Cuando Israel se rebeló, la gloria abandonó la casa y el pueblo fue llevado en cautividad y el templo derruido. Pero en ese mismo tiempo Dios mostró a Ezequiel una visión del futuro de la gloria de Dios, en el templo: "1Me llevó luego a la puerta, a la puerta que mira hacia el oriente; 2y he aquí la gloria del Dios de Israel, que venía del oriente; y su sonido era como el sonido de muchas aguas, y la tierra resplandecía a causa de su gloria. 4Y la gloria de Jehová entró en la casa por la vía de la puerta que daba al oriente. 5Y me alzó el Espíritu y me llevó al atrio interior; y he aquí la gloria de Jehová llenó la casa" (Ezq. 43:1,2,4,5). La puerta del oriente representa a Cristo, el Hijo de David, que edifica casa para el Padre. Zorobabel reedifica la casa, de lo cual había profetizado el profeta Hageo tipológicamente con miras a los tiempos mesiánicos: "6Porque así dice Jehová de los ejércitos: De aquí a poco yo haré temblar los cielos y la tierra, el mar y la tierra seca; 7y haré temblar a todas las naciones, y vendrá el Deseado de todas las naciones; y llenaré de gloria esta casa, ha dicho Jehová de los ejércitos. 9La gloria postrera de esta casa será mayor que la primera, ha dicho Jehová de los ejércitos" (Hag. 2:6,7,9a).


La verdadera casa es el misterio de Cristo. Por eso el Señor tomó a tres testigos de entre sus apóstoles y se transfiguró ante ellos y "34vino una nube que los cubrió; y tuvieron temor al entrar en la nube. 35Y vino una voz desde la nube, que decía: Este es mi Hijo amado; a él oíd" (Lc.9:34b,35). A tal experiencia se refería Pedro apóstol: "16Porque no os hemos dado a conocer el poder y la venida de nuestro Señor Jesucristo siguiendo fábulas artificiosas, sino como habiendo visto con nuestros propios ojos su majestad. 17Pues cuando ál recibió de Dios Padre honra y gloria, le fue enviada desde la magnífica gloria una voz que decía: Este es mi Mijo amado, en el cual tengo complacencia. 18Y nosotros oímos esta voz enviada del cielo, cuando estábamos con él en el monte santo" (2 Pd.1:16-18). Por lo cual también el apóstol Juan decía: "(Y vimos su gloria, gloria como del Unigénito del Padre)" (Jn.1:14b). La culminación del programa divino es la manifestación de Su gloria desde Su casa.
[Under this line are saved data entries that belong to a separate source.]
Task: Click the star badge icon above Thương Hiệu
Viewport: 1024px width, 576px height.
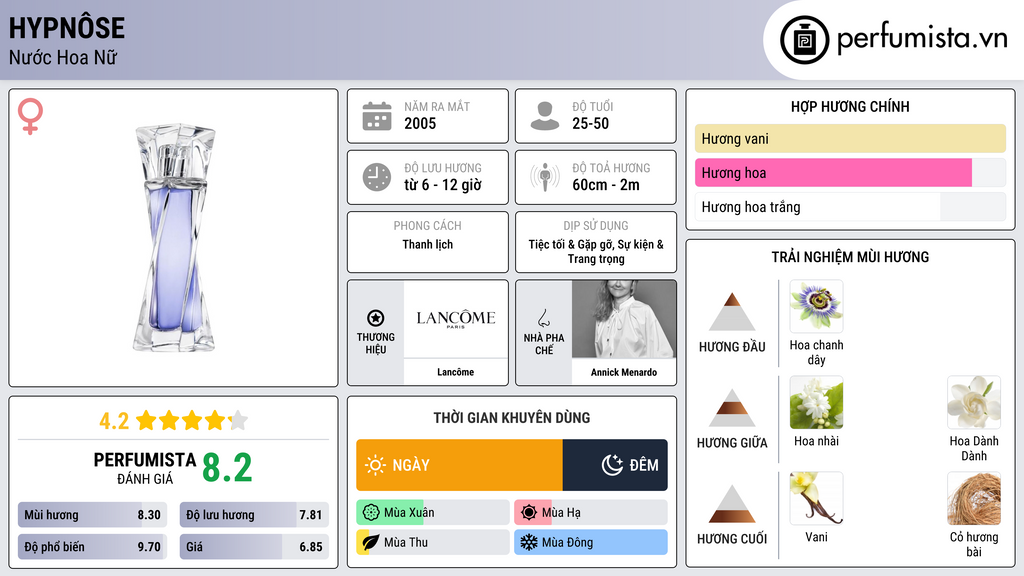Action: (x=375, y=317)
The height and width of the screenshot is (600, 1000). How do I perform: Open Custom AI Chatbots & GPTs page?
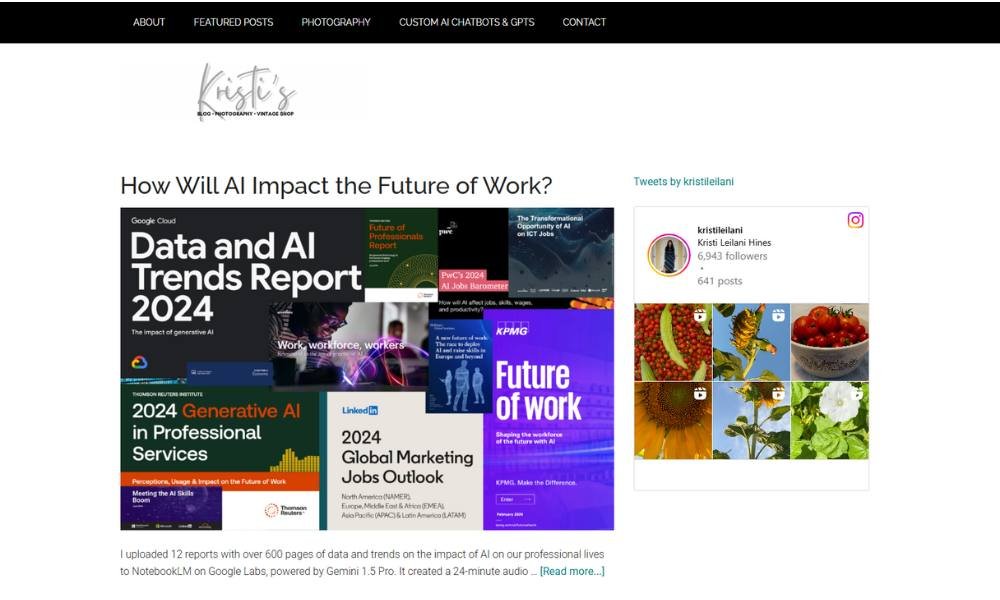466,22
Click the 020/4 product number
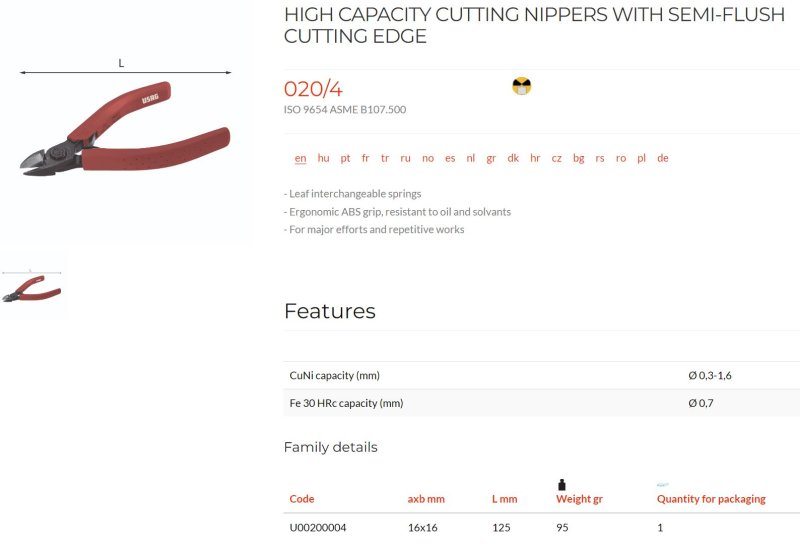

En Apocalipsis 4:3 nos dice que el aspecto de Aquel que estaba sentado en el trono, era semejante a piedra de jaspe y de cornalina. Este pasaje corresponde exclusivamente al Dios de la creación. Sin embargo, en Apocalipsis 21:11, la gloria de Dios aparece transfigurándose a través de su diáfana Esposa, la Nueva Jerusalén: "10Y me llevó en el Espíritu (escribe Juan) a un monte grande y alto, y me mostró la gran ciudad santa de Jerusalén, que descendía del cielo, de Dios, 11teniendo la gloria de Dios. Y su fulgor era semejante al de una piedra preciosísima, como piedra de jaspe, diáfana como el cristal" (Ap. 21:10,11). La gloria, pues, que el Padre ha dado al Hijo, el Hijo da a la iglesia (Jn.17:22). El misterio de Dios es Cristo (Col. 2:2), y el misterio de Cristo es la iglesia (Ef.3:4-6; 5:32; Col. 1:26,27). En la venida de Cristo seremos manifestados en gloria (Col. 3:40) y reinaremos con Él dando lugar a su expresión y reino.


Este es el sentido teleológico de toda la santa Palabra de Dios y obviamente la culminación de esta aproximación a Crónicas. ¡A Dios sea la Gloria en la Iglesia que el Hijo de David ha edificado al Padre, por los siglos de los siglos! Amen.